For Jean-Franck Lacerenza, crossing the Rhinau and Marckolsheim dams makes sense:

“The circulation of fish in this section of the Rhine will give them access, with the help of a few other developments in progress, to all the rivers around Freiburg, to the suitable habitat. ”

The largest fish passes in France

EDF has started studies for the development of the Rhinau and Marckolsheim dams. Régis Thevenet, director of concessions and the environment at Hydroest, the hydraulic branch of EDF, explains:

“The fish passes of two dams should be quite similar but a little more complex than that of Strasbourg. There will be dozens of stepped basins that will pass above the factory to cross a water height of 13 meters. The big difference is that this time, you have to attract fish on both banks at the same time, then lead those arriving from the left bank to the crossing device located on the right bank, by a canal. We are targeting the end of the studies by the end of 2021. The two projects should start at an interval of six months. It will be the largest fishways ever designed in France. ”
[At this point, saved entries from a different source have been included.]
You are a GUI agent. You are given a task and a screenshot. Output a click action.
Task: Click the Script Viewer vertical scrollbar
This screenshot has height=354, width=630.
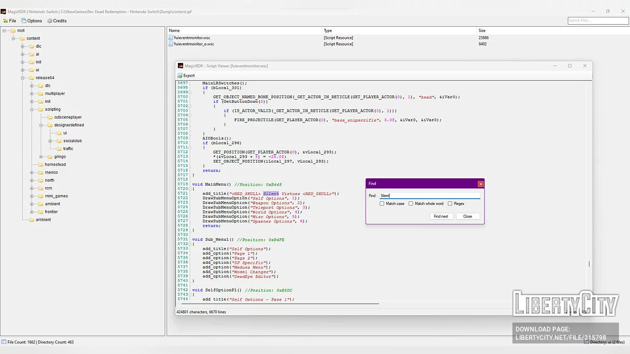tap(589, 264)
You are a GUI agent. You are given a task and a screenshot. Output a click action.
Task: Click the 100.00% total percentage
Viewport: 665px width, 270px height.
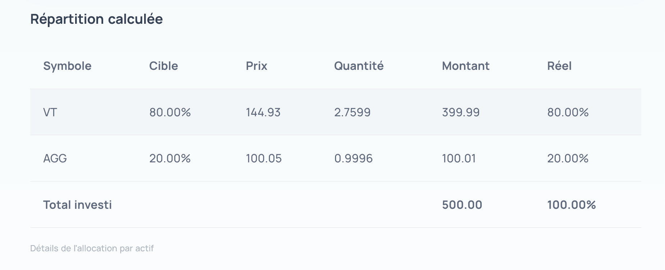572,205
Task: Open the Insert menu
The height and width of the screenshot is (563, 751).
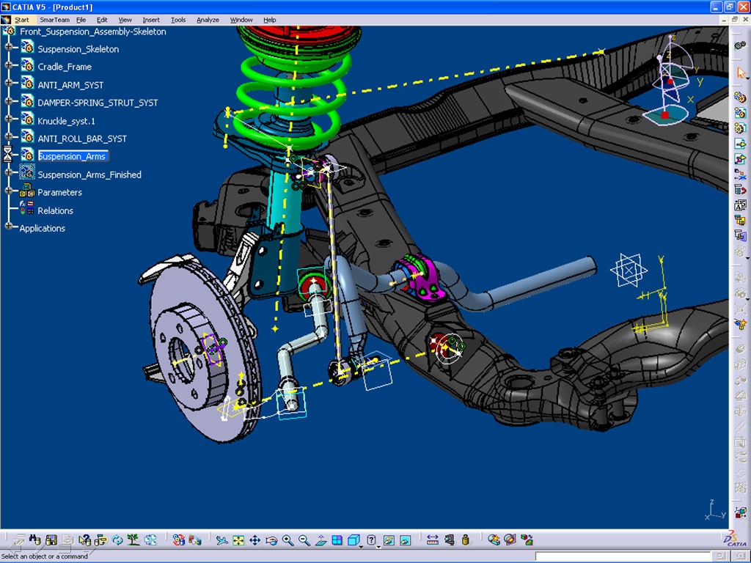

The impossible passage of Vogelgrun

The Arlésienne of the Vogelgrun dam will remain, of a much older design and much more difficult to develop. For years, an ICRP working group has been looking for solutions. One would consist of raising the fish above the 13-meter dam, but the descent is problematic, warns Jean-Franck Lacerenza:

“We don’t know how to bring down the fish. Upon arrival, they would be lost and unsettled by the variations and would seek to retrace the opposite path, rather than continuing on their way. ”
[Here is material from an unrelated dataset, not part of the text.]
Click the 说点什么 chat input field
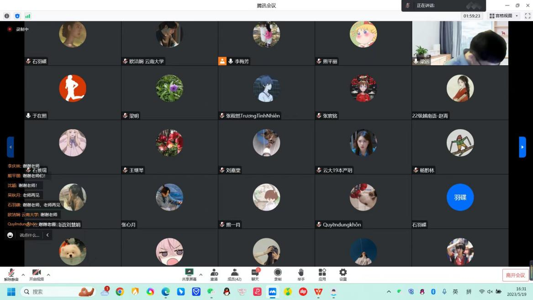This screenshot has height=300, width=533. [x=29, y=235]
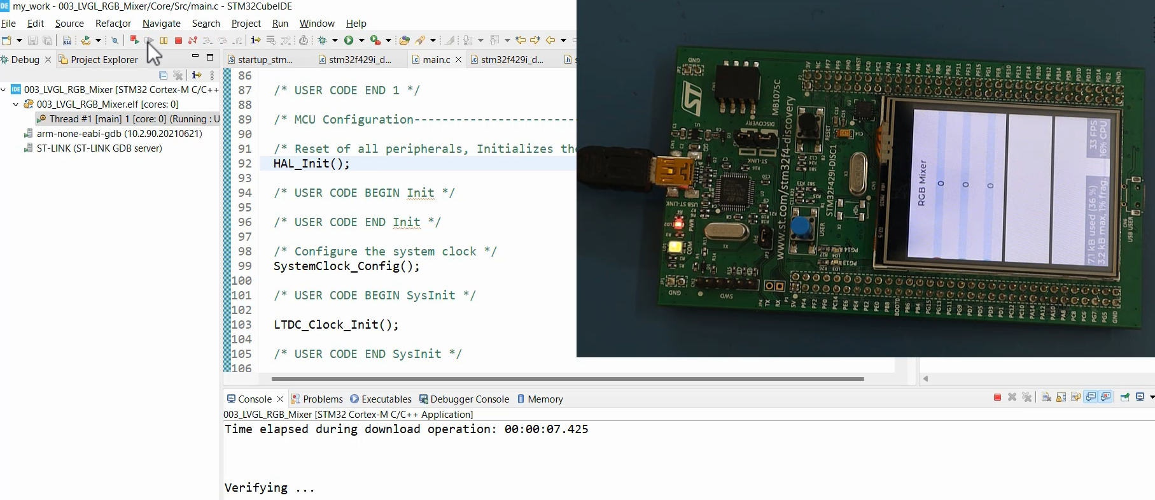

The second hypothesis consists in making the fish pass under the dam through a tunnel of several hundred meters. Here too, the efficiency would not be there, continues the director of Saumon Rhin:

“There is a behavioral barrier for fish to enter such a long submerged tunnel. Furthermore, the variation in water temperature on both sides of such a pass would be too disturbing for the migrants who would become prey. ”

In the new Rhine 2040 Plan of the CIPR, no date is put forward for the completion of the Vogelgrun fish passage. Swiss rivers will therefore wait to receive migrants in the spaces they have created.

The issue of downstream migration left aside

When announcing the priorities of the recovery plan, Alsace Nature expressed concern that efforts are focused only on the development of the main Rhine to the detriment of the care of its annexes, where fish habitats are located.

In addition, current technologies do not allow fish to descend safely downstream from dams. Jean-Franck Lacerenza underlines:

“10% of fish die passing the turbines of each dam. Others are seriously injured. So on arrival, there is not much left. ”

Adult salmon moving up the Rhine die naturally after reproduction. But downstream difficulties affect their young, as well as the eels mainly. If France’s efforts to allow the return of fish are finally being felt, the problem of their downstream migration, that is to say of their descent towards the sea, therefore remains unresolved.